Resistivity is an intrinsic property of a material that depends on the type of material and its temperature but does not depend on the length or cross-sectional area of the material. The resistance of a material, however, depends on both the length and the cross-sectional area. Therefore, length does not affect the resistivity of a material.

Question 3:

A wire of material A has a resistivity twice that of material B. If both wires have the same length and cross-sectional area, how does the resistance of wire A compare to wire B?

A) The resistance of wire A is half that of wire B.
B) The resistance of wire A is the same as wire B.
C) The resistance of wire A is twice that of wire B.
D) The resistance of wire A is four times that of wire B.

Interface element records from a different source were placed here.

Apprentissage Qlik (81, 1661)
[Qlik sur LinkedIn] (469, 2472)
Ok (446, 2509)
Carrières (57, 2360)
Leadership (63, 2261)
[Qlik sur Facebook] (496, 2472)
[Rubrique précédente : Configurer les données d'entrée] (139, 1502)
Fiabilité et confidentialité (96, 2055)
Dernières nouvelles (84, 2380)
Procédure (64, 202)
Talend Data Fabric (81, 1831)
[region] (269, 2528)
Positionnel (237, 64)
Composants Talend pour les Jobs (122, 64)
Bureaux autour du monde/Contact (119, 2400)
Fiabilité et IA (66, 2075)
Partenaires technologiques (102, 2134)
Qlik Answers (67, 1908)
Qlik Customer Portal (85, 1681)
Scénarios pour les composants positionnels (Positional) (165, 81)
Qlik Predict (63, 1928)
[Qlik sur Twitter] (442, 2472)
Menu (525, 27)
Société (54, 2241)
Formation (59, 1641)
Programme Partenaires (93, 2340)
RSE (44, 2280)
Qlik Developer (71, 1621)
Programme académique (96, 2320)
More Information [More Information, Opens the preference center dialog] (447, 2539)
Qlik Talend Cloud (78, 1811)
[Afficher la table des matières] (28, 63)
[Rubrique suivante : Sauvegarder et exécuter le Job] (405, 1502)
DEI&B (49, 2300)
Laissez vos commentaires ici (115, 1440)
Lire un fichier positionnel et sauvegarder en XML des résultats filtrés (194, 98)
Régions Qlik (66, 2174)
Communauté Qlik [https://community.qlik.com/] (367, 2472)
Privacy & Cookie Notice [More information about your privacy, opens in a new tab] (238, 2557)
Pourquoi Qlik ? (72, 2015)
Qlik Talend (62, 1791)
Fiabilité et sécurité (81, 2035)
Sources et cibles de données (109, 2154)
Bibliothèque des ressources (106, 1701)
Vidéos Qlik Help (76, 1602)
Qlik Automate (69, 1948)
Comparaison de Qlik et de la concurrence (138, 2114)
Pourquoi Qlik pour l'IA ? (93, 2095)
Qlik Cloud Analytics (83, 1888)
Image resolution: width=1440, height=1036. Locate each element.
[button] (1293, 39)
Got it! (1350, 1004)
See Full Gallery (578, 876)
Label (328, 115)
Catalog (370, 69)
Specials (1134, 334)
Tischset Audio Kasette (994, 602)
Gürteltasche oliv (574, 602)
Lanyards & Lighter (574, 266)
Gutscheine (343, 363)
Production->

Answer: C) The resistance of wire A is twice that of wire B.

Explanation:

The resistance R of a wire is given by:

$R = \rho \frac{L}{A}$

where ρ is the resistivity, L is the length, and A is the cross-sectional area. If the resistivity of wire A (ρₐ​) is twice that of wire B (ρB​) and both wires have the same length and cross-sectional area, the resistance of wire A will be:

$R_A = 2 \rho_B \frac{L}{A} = 2 \times R_B$

Thus, the resistance of wire A is twice that of wire B.